Yogurt a fermented dairy product is both healthy and delicious. It contains proteins and fats, calcium, and several vitamins. Yogurt is known to improve bone health and reduce blood pressure. Yogurts classified as probiotic contain active cultures of beneficial bacteria.
These probiotic bacteria have health benefits including improved cholesterol, immunity, and digestion. Be sure to avoid yogurts that are loaded with added sugar. Buy natural yogurt and add fruit, berries or top with a crunchy granola.

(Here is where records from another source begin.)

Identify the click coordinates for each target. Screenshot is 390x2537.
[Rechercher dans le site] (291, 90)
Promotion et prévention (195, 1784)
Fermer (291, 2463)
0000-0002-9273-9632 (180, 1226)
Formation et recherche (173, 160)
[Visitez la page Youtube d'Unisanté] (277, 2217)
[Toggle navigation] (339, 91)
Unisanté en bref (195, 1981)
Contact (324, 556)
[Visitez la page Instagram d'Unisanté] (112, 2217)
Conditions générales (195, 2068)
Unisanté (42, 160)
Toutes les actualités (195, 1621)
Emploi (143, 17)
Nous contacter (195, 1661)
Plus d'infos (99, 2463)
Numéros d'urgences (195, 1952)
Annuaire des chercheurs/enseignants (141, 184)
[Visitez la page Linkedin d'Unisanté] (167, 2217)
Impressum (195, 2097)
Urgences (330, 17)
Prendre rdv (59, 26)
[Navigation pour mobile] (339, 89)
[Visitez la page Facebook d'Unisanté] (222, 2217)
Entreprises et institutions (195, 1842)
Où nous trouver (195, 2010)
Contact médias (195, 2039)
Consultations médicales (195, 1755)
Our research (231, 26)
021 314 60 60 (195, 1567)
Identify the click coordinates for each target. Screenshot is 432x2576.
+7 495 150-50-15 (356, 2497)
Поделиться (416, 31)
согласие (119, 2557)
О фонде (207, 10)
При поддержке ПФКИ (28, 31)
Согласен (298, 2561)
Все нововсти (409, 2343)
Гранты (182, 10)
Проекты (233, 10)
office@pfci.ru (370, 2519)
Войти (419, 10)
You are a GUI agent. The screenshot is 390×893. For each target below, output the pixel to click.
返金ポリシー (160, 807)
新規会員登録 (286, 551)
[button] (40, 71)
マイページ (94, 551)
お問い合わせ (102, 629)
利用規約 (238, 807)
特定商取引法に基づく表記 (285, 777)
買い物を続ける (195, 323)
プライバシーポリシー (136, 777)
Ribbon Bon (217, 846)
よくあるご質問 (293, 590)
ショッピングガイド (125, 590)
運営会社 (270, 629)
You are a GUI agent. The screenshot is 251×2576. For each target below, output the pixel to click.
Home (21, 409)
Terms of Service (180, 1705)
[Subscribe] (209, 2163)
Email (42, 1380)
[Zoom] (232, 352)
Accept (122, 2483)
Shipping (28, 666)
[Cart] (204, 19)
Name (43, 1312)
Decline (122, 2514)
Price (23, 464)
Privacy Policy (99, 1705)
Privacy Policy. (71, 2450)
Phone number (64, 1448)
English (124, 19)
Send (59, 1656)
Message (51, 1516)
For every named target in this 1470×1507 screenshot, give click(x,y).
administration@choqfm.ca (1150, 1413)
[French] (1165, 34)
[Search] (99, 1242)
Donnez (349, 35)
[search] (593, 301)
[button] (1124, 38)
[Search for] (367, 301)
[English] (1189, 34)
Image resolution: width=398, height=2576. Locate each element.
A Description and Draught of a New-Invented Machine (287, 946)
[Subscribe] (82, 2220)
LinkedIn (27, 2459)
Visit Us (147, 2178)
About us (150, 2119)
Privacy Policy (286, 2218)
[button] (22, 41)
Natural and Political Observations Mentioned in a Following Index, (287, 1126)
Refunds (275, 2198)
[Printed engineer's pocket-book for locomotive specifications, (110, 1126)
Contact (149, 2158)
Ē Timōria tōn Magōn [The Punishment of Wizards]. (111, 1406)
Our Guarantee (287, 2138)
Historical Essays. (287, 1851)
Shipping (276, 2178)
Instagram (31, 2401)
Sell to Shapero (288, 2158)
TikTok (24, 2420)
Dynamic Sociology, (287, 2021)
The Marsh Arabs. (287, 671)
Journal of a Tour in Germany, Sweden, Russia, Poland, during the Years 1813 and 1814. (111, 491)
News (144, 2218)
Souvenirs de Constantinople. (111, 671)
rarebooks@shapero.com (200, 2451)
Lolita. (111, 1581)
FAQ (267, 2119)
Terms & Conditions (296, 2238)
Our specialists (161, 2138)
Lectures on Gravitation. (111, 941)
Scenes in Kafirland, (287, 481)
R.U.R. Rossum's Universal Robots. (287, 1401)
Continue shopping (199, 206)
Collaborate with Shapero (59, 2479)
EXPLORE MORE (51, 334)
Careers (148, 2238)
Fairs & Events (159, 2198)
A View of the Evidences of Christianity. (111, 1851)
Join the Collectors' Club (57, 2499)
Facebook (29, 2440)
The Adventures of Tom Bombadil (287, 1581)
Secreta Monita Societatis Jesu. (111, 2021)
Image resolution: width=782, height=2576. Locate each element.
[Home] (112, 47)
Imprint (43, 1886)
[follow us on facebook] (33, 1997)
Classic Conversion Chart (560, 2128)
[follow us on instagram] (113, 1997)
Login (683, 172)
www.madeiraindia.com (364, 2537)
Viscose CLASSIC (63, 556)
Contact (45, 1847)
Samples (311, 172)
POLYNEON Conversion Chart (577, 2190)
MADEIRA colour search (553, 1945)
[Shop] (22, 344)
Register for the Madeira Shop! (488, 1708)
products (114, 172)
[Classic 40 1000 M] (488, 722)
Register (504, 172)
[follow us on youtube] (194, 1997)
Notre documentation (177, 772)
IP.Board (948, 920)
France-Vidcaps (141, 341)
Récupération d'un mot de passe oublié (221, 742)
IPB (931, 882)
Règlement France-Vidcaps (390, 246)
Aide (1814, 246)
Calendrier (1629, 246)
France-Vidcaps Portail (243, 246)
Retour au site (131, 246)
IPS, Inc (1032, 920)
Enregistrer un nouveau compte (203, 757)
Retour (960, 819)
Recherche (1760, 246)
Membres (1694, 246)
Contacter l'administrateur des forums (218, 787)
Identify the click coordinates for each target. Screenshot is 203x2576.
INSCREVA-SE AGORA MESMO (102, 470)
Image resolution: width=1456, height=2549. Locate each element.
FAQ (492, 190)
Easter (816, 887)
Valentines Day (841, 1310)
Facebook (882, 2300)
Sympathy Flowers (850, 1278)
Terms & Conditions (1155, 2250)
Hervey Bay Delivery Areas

Peanut butter is a great source of unsaturated fatty acids, protein, and fiber. It also includes vitamins and minerals, which include, B vitamins, copper, manganese, vitamin E, phosphorous, and magnesium. Peanuts also contain more antioxidants than some fruits. They are filling and may lead to weight loss.
Be sure to buy peanut butter made without added sugar or oils. The ingredient list should only include peanuts and a small amount of salt. Add peanut butter to apple slices, celery, or a banana for a healthy snack.
Summer is here and so are watermelons!!! Packed with water, nutrients, and vitamins, watermelons are low in calories and contain powerful plant compounds like lycopene, and citrulline. Watermelons and their juice may lower blood pressure and reduce muscle soreness after exercise.
The water and fiber content of watermelon may lower blood pressure and reduce muscle soreness after exercise. Watermelons are super refreshing and a perfect snack on a hot day.
Craving something tasty? Try one of the healthy foods listed above, they are not only more delicious but will improve your health!